● Exercise brief: An exact copy of all the data is the required output.

● Data extracted from a collection:
BEGIN

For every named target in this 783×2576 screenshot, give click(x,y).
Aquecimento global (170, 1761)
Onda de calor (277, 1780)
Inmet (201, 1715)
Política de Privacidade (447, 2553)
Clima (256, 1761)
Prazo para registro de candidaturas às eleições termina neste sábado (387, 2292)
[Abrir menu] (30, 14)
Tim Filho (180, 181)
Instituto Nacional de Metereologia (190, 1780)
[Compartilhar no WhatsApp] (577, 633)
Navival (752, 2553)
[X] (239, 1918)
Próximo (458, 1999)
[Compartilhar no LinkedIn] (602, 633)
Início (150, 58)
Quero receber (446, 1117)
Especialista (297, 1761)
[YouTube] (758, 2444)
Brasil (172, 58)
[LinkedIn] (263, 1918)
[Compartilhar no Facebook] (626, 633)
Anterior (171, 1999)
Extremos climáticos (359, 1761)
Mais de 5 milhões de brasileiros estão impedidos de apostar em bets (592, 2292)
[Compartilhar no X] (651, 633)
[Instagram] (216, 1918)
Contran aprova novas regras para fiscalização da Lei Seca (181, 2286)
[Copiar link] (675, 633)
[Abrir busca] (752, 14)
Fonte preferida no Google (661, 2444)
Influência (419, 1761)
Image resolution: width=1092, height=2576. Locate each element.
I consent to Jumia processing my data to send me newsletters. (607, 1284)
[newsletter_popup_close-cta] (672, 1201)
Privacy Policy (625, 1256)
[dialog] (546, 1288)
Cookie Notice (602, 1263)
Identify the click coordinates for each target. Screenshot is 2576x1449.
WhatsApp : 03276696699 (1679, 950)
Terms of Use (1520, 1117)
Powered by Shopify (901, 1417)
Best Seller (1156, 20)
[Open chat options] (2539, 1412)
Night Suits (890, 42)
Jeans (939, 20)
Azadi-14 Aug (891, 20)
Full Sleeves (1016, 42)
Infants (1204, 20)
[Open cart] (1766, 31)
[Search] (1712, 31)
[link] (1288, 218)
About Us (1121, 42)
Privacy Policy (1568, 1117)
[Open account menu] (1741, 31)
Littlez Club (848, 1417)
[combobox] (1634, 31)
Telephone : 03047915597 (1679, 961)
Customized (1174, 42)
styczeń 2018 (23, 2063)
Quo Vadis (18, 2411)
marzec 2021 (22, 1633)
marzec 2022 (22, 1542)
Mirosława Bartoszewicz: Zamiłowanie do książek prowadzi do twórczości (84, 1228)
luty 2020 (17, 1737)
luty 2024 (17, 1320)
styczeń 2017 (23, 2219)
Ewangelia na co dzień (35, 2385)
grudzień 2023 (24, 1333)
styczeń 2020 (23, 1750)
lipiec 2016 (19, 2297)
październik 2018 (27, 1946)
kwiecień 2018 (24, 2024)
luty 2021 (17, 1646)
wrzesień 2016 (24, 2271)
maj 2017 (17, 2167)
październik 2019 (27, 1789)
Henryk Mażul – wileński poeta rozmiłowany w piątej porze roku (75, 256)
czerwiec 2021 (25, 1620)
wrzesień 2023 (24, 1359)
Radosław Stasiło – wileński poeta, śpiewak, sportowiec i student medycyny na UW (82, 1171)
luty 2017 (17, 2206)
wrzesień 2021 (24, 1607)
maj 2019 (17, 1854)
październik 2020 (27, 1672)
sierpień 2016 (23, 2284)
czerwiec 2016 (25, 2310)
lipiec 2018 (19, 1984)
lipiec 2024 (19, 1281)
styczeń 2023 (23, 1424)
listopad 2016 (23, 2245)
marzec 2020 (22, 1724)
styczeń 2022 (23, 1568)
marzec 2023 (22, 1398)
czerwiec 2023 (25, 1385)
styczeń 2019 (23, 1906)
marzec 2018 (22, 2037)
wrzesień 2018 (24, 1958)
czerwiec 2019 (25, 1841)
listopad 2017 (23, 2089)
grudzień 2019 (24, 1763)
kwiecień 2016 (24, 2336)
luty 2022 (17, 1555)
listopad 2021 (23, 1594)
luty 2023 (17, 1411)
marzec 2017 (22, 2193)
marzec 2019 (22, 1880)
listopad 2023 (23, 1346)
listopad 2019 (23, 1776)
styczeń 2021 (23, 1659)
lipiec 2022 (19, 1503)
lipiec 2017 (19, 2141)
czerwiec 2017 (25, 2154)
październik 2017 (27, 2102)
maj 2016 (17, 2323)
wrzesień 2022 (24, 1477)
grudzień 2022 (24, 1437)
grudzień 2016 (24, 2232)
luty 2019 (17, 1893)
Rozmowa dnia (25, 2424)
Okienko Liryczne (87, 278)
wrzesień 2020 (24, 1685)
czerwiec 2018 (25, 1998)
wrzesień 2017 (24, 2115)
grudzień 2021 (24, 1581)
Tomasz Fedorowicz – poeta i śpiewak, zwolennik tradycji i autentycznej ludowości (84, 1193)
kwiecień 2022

END

● Answer to this problem:
For every named target in this 783×2576 screenshot, give click(x,y).
Aquecimento global (170, 1761)
Onda de calor (277, 1780)
Inmet (201, 1715)
Política de Privacidade (447, 2553)
Clima (256, 1761)
Prazo para registro de candidaturas às eleições termina neste sábado (387, 2292)
[Abrir menu] (30, 14)
Tim Filho (180, 181)
Instituto Nacional de Metereologia (190, 1780)
[Compartilhar no WhatsApp] (577, 633)
Navival (752, 2553)
[X] (239, 1918)
Próximo (458, 1999)
[Compartilhar no LinkedIn] (602, 633)
Início (150, 58)
Quero receber (446, 1117)
Especialista (297, 1761)
[YouTube] (758, 2444)
Brasil (172, 58)
[LinkedIn] (263, 1918)
[Compartilhar no Facebook] (626, 633)
Anterior (171, 1999)
Extremos climáticos (359, 1761)
Mais de 5 milhões de brasileiros estão impedidos de apostar em bets (592, 2292)
[Compartilhar no X] (651, 633)
[Instagram] (216, 1918)
Contran aprova novas regras para fiscalização da Lei Seca (181, 2286)
[Copiar link] (675, 633)
[Abrir busca] (752, 14)
Fonte preferida no Google (661, 2444)
Influência (419, 1761)
Image resolution: width=1092, height=2576. Locate each element.
I consent to Jumia processing my data to send me newsletters. (607, 1284)
[newsletter_popup_close-cta] (672, 1201)
Privacy Policy (625, 1256)
[dialog] (546, 1288)
Cookie Notice (602, 1263)
Identify the click coordinates for each target. Screenshot is 2576x1449.
WhatsApp : 03276696699 (1679, 950)
Terms of Use (1520, 1117)
Powered by Shopify (901, 1417)
Best Seller (1156, 20)
[Open chat options] (2539, 1412)
Night Suits (890, 42)
Jeans (939, 20)
Azadi-14 Aug (891, 20)
Full Sleeves (1016, 42)
Infants (1204, 20)
[Open cart] (1766, 31)
[Search] (1712, 31)
[link] (1288, 218)
About Us (1121, 42)
Privacy Policy (1568, 1117)
[Open account menu] (1741, 31)
Littlez Club (848, 1417)
[combobox] (1634, 31)
Telephone : 03047915597 (1679, 961)
Customized (1174, 42)
styczeń 2018 (23, 2063)
Quo Vadis (18, 2411)
marzec 2021 (22, 1633)
marzec 2022 (22, 1542)
Mirosława Bartoszewicz: Zamiłowanie do książek prowadzi do twórczości (84, 1228)
luty 2020 (17, 1737)
luty 2024 (17, 1320)
styczeń 2017 (23, 2219)
Ewangelia na co dzień (35, 2385)
grudzień 2023 (24, 1333)
styczeń 2020 (23, 1750)
lipiec 2016 (19, 2297)
październik 2018 (27, 1946)
kwiecień 2018 (24, 2024)
luty 2021 (17, 1646)
wrzesień 2016 (24, 2271)
maj 2017 (17, 2167)
październik 2019 (27, 1789)
Henryk Mażul – wileński poeta rozmiłowany w piątej porze roku (75, 256)
czerwiec 2021 (25, 1620)
wrzesień 2023 (24, 1359)
Radosław Stasiło – wileński poeta, śpiewak, sportowiec i student medycyny na UW (82, 1171)
luty 2017 (17, 2206)
wrzesień 2021 (24, 1607)
maj 2019 (17, 1854)
październik 2020 (27, 1672)
sierpień 2016 (23, 2284)
czerwiec 2016 (25, 2310)
lipiec 2018 (19, 1984)
lipiec 2024 (19, 1281)
styczeń 2023 (23, 1424)
listopad 2016 (23, 2245)
marzec 2020 (22, 1724)
styczeń 2022 (23, 1568)
marzec 2023 (22, 1398)
czerwiec 2023 (25, 1385)
styczeń 2019 (23, 1906)
marzec 2018 (22, 2037)
wrzesień 2018 (24, 1958)
czerwiec 2019 (25, 1841)
listopad 2017 (23, 2089)
grudzień 2019 (24, 1763)
kwiecień 2016 (24, 2336)
luty 2022 (17, 1555)
listopad 2021 (23, 1594)
luty 2023 (17, 1411)
marzec 2017 (22, 2193)
marzec 2019 (22, 1880)
listopad 2023 (23, 1346)
listopad 2019 (23, 1776)
styczeń 2021 (23, 1659)
lipiec 2022 (19, 1503)
lipiec 2017 (19, 2141)
czerwiec 2017 (25, 2154)
październik 2017 (27, 2102)
maj 2016 (17, 2323)
wrzesień 2022 (24, 1477)
grudzień 2022 (24, 1437)
grudzień 2016 (24, 2232)
luty 2019 (17, 1893)
Rozmowa dnia (25, 2424)
Okienko Liryczne (87, 278)
wrzesień 2020 (24, 1685)
czerwiec 2018 (25, 1998)
wrzesień 2017 (24, 2115)
grudzień 2021 (24, 1581)
Tomasz Fedorowicz – poeta i śpiewak, zwolennik tradycji i autentycznej ludowości (84, 1193)
kwiecień 2022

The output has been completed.